_What is being asked_
Give back each entry verbatim.

_Saved data entries_
====

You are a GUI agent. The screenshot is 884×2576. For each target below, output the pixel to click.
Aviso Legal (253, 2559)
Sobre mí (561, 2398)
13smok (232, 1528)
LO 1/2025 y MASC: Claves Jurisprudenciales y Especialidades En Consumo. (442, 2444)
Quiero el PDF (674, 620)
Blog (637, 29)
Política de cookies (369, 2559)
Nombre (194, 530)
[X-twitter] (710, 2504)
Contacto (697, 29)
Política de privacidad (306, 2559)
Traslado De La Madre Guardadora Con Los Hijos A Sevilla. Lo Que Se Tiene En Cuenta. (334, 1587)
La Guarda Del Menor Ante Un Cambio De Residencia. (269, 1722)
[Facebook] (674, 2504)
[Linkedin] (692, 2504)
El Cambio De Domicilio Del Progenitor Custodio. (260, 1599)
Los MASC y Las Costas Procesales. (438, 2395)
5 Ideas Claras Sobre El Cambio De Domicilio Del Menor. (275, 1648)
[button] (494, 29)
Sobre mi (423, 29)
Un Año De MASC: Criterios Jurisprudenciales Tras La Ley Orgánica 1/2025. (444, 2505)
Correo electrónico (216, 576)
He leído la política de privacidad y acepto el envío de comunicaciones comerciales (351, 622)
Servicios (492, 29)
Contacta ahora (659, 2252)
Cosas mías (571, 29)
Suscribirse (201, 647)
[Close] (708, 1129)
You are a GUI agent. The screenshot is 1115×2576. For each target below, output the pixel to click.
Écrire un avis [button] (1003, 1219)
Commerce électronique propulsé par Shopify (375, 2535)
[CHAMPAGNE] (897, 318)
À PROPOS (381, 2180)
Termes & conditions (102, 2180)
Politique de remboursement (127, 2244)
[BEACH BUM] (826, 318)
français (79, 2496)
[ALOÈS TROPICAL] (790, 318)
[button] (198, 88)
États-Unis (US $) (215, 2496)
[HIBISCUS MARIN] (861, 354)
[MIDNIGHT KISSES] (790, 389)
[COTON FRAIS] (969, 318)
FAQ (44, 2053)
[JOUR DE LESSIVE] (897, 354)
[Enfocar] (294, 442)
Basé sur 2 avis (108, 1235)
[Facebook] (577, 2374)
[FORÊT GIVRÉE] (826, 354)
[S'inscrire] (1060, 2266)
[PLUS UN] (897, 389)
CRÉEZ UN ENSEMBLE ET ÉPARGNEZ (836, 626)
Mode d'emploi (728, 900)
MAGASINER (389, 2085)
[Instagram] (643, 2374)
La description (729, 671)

====

_Expected answer_
You are a GUI agent. The screenshot is 884×2576. For each target below, output the pixel to click.
Aviso Legal (253, 2559)
Sobre mí (561, 2398)
13smok (232, 1528)
LO 1/2025 y MASC: Claves Jurisprudenciales y Especialidades En Consumo. (442, 2444)
Quiero el PDF (674, 620)
Blog (637, 29)
Política de cookies (369, 2559)
Nombre (194, 530)
[X-twitter] (710, 2504)
Contacto (697, 29)
Política de privacidad (306, 2559)
Traslado De La Madre Guardadora Con Los Hijos A Sevilla. Lo Que Se Tiene En Cuenta. (334, 1587)
La Guarda Del Menor Ante Un Cambio De Residencia. (269, 1722)
[Facebook] (674, 2504)
[Linkedin] (692, 2504)
El Cambio De Domicilio Del Progenitor Custodio. (260, 1599)
Los MASC y Las Costas Procesales. (438, 2395)
5 Ideas Claras Sobre El Cambio De Domicilio Del Menor. (275, 1648)
[button] (494, 29)
Sobre mi (423, 29)
Un Año De MASC: Criterios Jurisprudenciales Tras La Ley Orgánica 1/2025. (444, 2505)
Correo electrónico (216, 576)
He leído la política de privacidad y acepto el envío de comunicaciones comerciales (351, 622)
Servicios (492, 29)
Contacta ahora (659, 2252)
Cosas mías (571, 29)
Suscribirse (201, 647)
[Close] (708, 1129)
You are a GUI agent. The screenshot is 1115×2576. For each target below, output the pixel to click.
Écrire un avis [button] (1003, 1219)
Commerce électronique propulsé par Shopify (375, 2535)
[CHAMPAGNE] (897, 318)
À PROPOS (381, 2180)
Termes & conditions (102, 2180)
Politique de remboursement (127, 2244)
[BEACH BUM] (826, 318)
français (79, 2496)
[ALOÈS TROPICAL] (790, 318)
[button] (198, 88)
États-Unis (US $) (215, 2496)
[HIBISCUS MARIN] (861, 354)
[MIDNIGHT KISSES] (790, 389)
[COTON FRAIS] (969, 318)
FAQ (44, 2053)
[JOUR DE LESSIVE] (897, 354)
[Enfocar] (294, 442)
Basé sur 2 avis (108, 1235)
[Facebook] (577, 2374)
[FORÊT GIVRÉE] (826, 354)
[S'inscrire] (1060, 2266)
[PLUS UN] (897, 389)
CRÉEZ UN ENSEMBLE ET ÉPARGNEZ (836, 626)
Mode d'emploi (728, 900)
MAGASINER (389, 2085)
[Instagram] (643, 2374)
La description (729, 671)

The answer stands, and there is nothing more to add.